I’m glad Carl was vigilant. I wouldn’t want to crash in our tiny plane. I’ve heard of planes that have flown upside down in clouds or plummeted or crashed on the runway because the pilots did not keep their eye on the instruments. In the same way we can destroy our lives, families or the companies we lead when we don’t keep our eyes on the ball.
All leaders should develop dashboards of their organizations. As a vice-president of leadership at Khazanah Nasional, I worked with consultants to develop leadership development dashboards (LDD) for twenty of Malaysia’s largest companies. These dashboards enabled the CEO to assess the health of the company. At one glance, the CEO could see how the company is doing in terms of succession planning, performance management and much more.
We must also develop dashboards for our personal lives. A few months ago, my wife pointed out that I’ve been working a lot of late nights. As a result we don’t spend enough time listening, talking and praying together as a couple. That’s not good. So after a few weeks of discussion and tweaking, my wife and I developed a 3S Dashboard: Six pm, Sabbath and School Holidays.

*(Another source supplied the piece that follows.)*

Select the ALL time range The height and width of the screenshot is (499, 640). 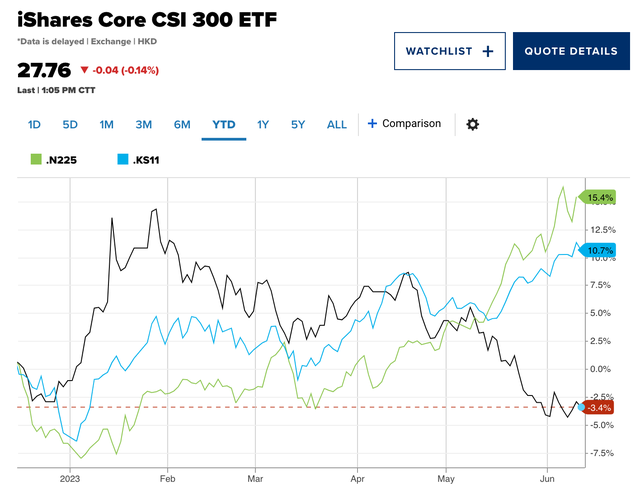coord(337,124)
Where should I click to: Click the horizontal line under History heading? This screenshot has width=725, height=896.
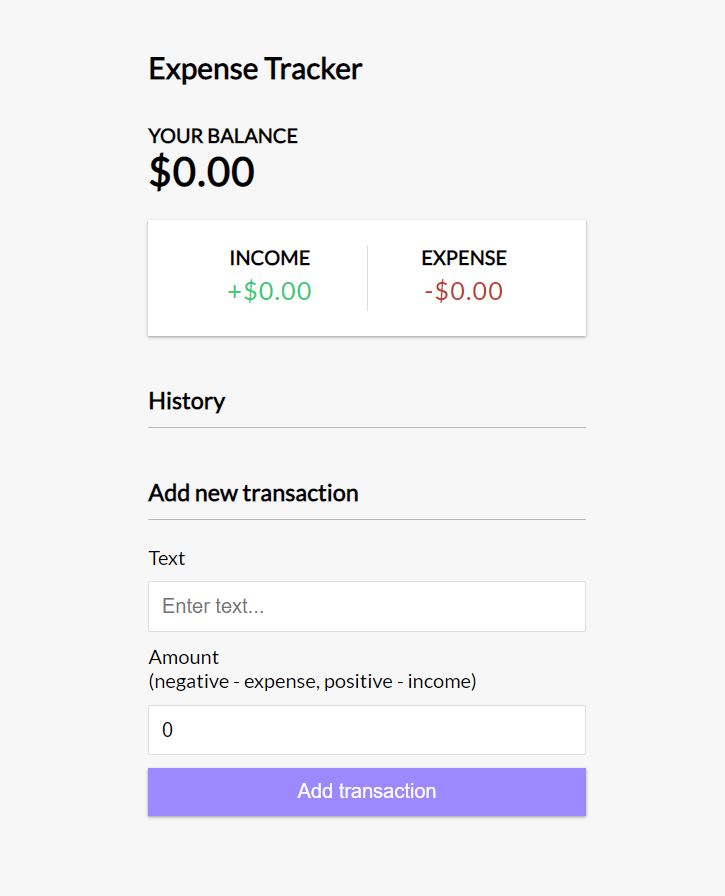(x=366, y=427)
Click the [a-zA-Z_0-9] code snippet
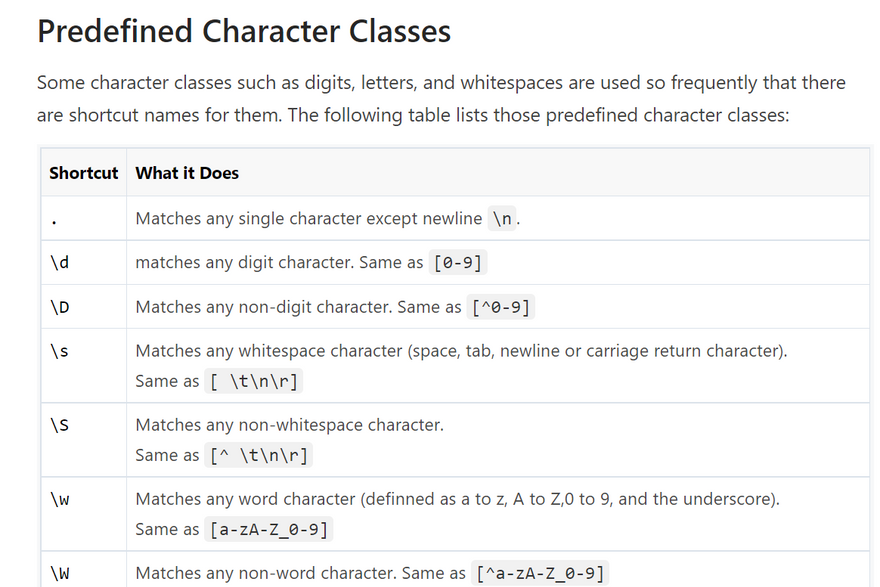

We agreed: no work after six pm; no work during Sabbaths (we will cease from work of any kind for a 24-hour period in one week); and I will take a family holiday during my son’s school holidays.
How has this worked for me? I have good days and I have bad days. I admit that there are days when I still work after six pm. On Sabbaths, sometimes I have no choice but to answer a few work-related phone calls or emails. But here’s the thing. I can now keep my eye on the 3S Dashboard. Thanks to the dashboard, If I work late for seven nights a month, I know that my plane’s in trouble. And I need to adjust something or else I might crash.
Carl’s leadership dashboard, when he’s on the ground, is unannounced spot checks. No matter where he drives, he’s always checking something.
We dropped by the old folks’ home. He checked the toilets (clean but not perfect) and the common areas (spotless).
At dusk, we swung into a barn-like structure. He switched on the headlights. He checked to see how the bags of fertilizer were arranged (neat).
He checked the price tags at the Bernam Bakery (they were crooked). He scrutinized a train that transported the fresh fruit bunches to the oil mill. At the oil mill, he studied the log book.
“Does he come here often?” I asked a mandore, who supervised a team of workers on the field.
“Yes, he comes by two or three times a month,” he said.
“Do you know when he’s coming?”
“Never. He always come unannounced,” the mandore said.
During the spot check, Carl might notice if something is left undone or not done properly. He will immediately ask for the staff’s phone number. At the end of the day, he will call or SMS the staff as a reminder. He will also send an email, copying in the head of department, to ensure the work is being followed through.
The beauty of checking the dashboard is that it provides you everything else you need to know to lead. You’re able to plan for contingencies. You can keep on making decisions and small adjustments along the way. You can watch out for early signs of complacency or danger. You can also see the big picture.
“Look down below,” said Carl, who has flown planes for twenty years in Malaysia, Australia and the United States. “Look at the nice great big Persian carpet, with straight lines of palms. The palms must look dense. The leaves must be dark green, not yellow.”
We landed smoothly.
Three members of the ground crew waited for us. One of them opened the door for me. This time I unstrapped myself and carried my own bags.
From the corner of my eye, I was startled to see the plane move slowly. I ducked to avoid the Cessna 180’s wing from beheading me. And there was Carl, together with another ground crew, pushing the plane into the hanger.
That’s how you stay grounded as a high-flying CEO: you’ve got to go the ground, and you’ve got to join your people in doing their work.